Okay… So here we go once again… I’m back with a brand spankin’ new column for all you kidlins out there…
Well now let’s take a look at the current events of the world of angrymosquito today. New server? Kickass… I’m all for it. Ten bucks is worth to me to keep my shitty-ass column around and even get a cool e-mail and all that fun shit. Anywho… let’s get down to biz-nass, shall we?
Alrighty then… well, I’ve gotta admit… that was real cute dildo. Just read your spankin’ new column about a subject that I’ve been over for quite some time. So I haven’t gotten around to writin’ a new column yet. Sue me. Anyway… Let’s ask the question that everyone’s dyin’ to know. Do I actually give a shit about your opinion in my love life? The answer is no. Thank you and good day. You can say all the shit you want to about my choices and my life. Bottom line is… it’s MY life, and they’re MY choices. I’ll live with them, and, if necessary, I’ll die with them too. Was I tryin’ to be an asshole when I said what I said in my last column? Hell no. I was just stating my opinion. Everyone’s got a right to do that. Even you… I may not like it, but it doesn’t matter what I like or don’t like because we’ve got a wonderful little document called the constitution that grants us freedom of speech and what not.
Now I don’t know what exactly I did to go and get on your bad side about this, and, quite frankly, it confuses the shit out of me. I have no problems with you, or anyone else for that matter, at all, and I haven’t for quite some time now. So I got myself into a rough situation. Whoopty fucking shit. Like it’s never happened to any of the rest of us before. Sure, maybe not quite like this, but hey… shit happens.
So I’m not around a whole lot anymore. Should I be sorry about that? I don’t think so. See, there are times when a man needs to sit down and take a good long look at what’s goin’ on in his life and where he wants to be and all that jazz. I’ve done that. Do I want to be with my friends? Hell yes. That’s easy to answer. By the same token though… I’ve got a very special woman in my life right now, and God forbid I should want to spend all the time with her that I can. Especially if I could possibly be moving to Mount Pleasant in a couple months to take over the store down there. Do I wish I had more time to spend with you guys? Of course I do, but once again… choices are made… and I have to live with that.

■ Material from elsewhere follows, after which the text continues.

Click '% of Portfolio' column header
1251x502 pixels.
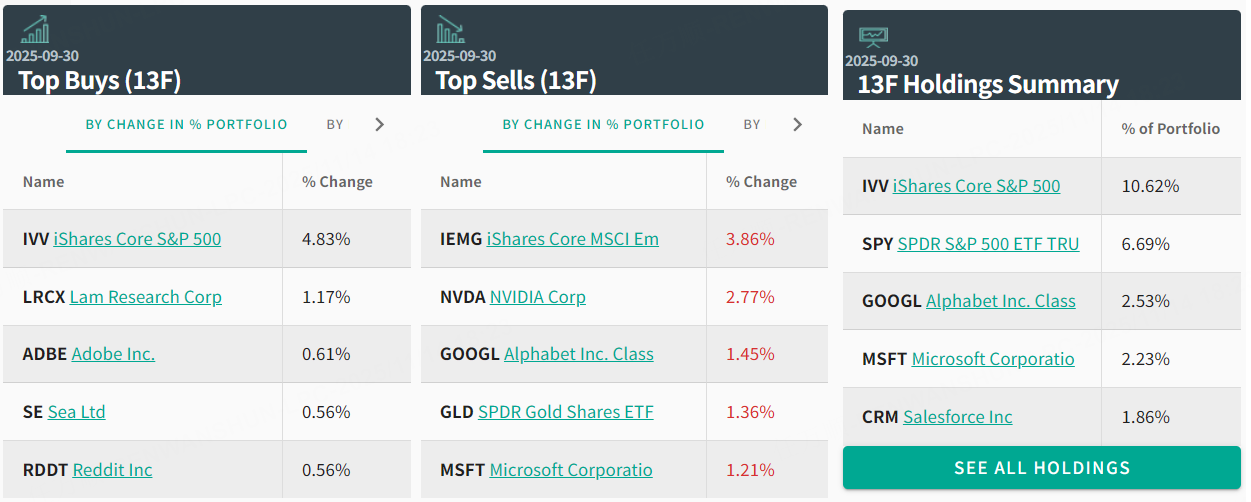[x=1171, y=129]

There I go gettin’ off track again. Anyway… back to the original moral of the story… Does this REALLY bug you SO much that you feel that you have to make your opinion on it known? Especially after almost a month and a half? If so, then good for you. I’m glad you brought it to my attention, but if you think that I’m still carryin’ a grudge about that shit then you’ve got a few things to learn about me bro. If it’s just because I took my sweet time updatin’ my column then I’m sorry about that. I know people hate readin’ the same shit over and over again. So that’s my bad. However, I can not and WILL not apologize for what I said at the time. Those were my feelings AT THAT TIME, and I have no problem ownin’ up to that. So I was lookin’ for a little support at the time. Big deal. We all need a little support now and then. I know I’m not the best at givin’ support either, and for the times I wasn’t there for people I apologize about that. My ears are always open to whatever anyone wants to tell me, and it’ll only stay as far as me.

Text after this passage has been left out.